Housewife Eclectic said...

This sounds absolutely delightful! I need to check it out!

Michelle Martinka said...

This sounds like a great read. As someone who is bipolar, I do fear losing control and am aware there is such a struggle and stigma associate with mental illness.

Deb PelletierC said...

When one of my friend's young son called me uncle Deb in a store. People turned to look at me. But we just giggled . ;-)

Crystal said...

That's a tough topic, but I'm sure it'd be an interesting read. I hope there is peace for all involved.

Liz Mays said...

I went ahead and put this one in my Amazon cart. It sounds great!

Farrah said...

I'm going to be buying this one! It really speaks to my heart as my best friend struggles with bipolar.

Huguette En said...

The funniest thing my son did was when he was about 4 years old. Every Christmas present was ah just what I wanted.
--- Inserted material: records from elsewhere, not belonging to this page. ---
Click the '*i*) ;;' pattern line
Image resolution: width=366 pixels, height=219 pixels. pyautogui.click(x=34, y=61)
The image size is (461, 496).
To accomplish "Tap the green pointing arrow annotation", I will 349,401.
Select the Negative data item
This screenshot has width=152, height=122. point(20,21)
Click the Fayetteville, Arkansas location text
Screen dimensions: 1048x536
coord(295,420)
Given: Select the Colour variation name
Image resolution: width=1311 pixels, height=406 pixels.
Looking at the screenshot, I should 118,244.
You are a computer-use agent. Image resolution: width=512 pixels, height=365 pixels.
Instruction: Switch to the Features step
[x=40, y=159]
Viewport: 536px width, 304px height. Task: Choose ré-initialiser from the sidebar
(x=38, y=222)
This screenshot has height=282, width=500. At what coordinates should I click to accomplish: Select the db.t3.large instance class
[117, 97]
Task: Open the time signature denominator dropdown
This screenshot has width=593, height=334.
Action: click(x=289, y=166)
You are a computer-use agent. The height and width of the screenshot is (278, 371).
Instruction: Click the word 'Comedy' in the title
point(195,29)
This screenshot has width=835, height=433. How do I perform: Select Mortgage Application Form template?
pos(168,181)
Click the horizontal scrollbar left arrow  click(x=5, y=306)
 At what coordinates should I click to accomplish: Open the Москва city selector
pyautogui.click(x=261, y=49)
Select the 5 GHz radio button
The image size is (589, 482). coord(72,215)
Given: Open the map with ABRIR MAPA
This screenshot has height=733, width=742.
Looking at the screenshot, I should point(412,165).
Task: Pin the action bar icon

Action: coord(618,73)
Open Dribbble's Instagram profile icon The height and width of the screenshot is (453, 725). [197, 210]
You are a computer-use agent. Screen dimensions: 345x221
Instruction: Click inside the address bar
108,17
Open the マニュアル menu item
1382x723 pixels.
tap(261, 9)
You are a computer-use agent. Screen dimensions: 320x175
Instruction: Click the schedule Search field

Then he opened this crow, just what I wanted but he was so afraid of it.

bn100 said...

can't think of anything

- said...

Thank you so much fro reviewing my book!
David Burnett

Berkeley Hapa said...

My sister and her husband once came late to a Thanksgiving dinner because it was also my birthday. My nephew, probably 5 or 6 at the time wanted to go home immediately. My brother-in-law said they were staying awhile "because it was my special day." My nephew yelled "Well, I'm feeling very UNspecial!" My husband and I still crack up and use the "un-special" word 12 years later!

Irma Jurejevčič said...

Shaved a cat, lol. My friends son shaved their cat. How he manged to hold her... enigma :)

christy caldwell said...

http://www.amazon.com/David-Burnett/e/B0092SDNXM/ref=sr_ntt_srch_lnk_7?qid=1421512560&sr=1-7
I did an oops. I hit enter before leaving my link on an entry.

Shannon said...

LOL one day Chris (my husband) and I were at our fave park by the lake. So there were a lot of ducks in the lake and they would chase each other. Chris starts humming Flight of the Valkyries and a little boy across the lake started doing it as well and Chris was so embarrassed LOL

Marthalynn said...

Wow, my kids have done some funny things, but why is it so hard to remember?! I should be better about documenting them because I obviously can't be counted on to retell the tales when they're older. My little one, when she was about 18 months old would dig through the laundry basket, get naked, and pull her daddy's socks on (they went all the way up her entire legs) and put her big brother's briefs on her head. She wasn't even trying to be funny, just another day for her!

Jennifer Leigh said...

Actually last weekend my boyfriend and I were out with his son and someone was telling us their life story as a prelude to asking for money that they seemingly didn't actually need. That aside, however, five-year-old Cameron interrupts the guy mid-spiel and asks, "Who ARE you?" I had to laugh. My thoughts exactly ;)

slehan said...

My friend's grandson seems to like having his shoes on the wrong feet and his clothes on backwards (except when he's running around naked).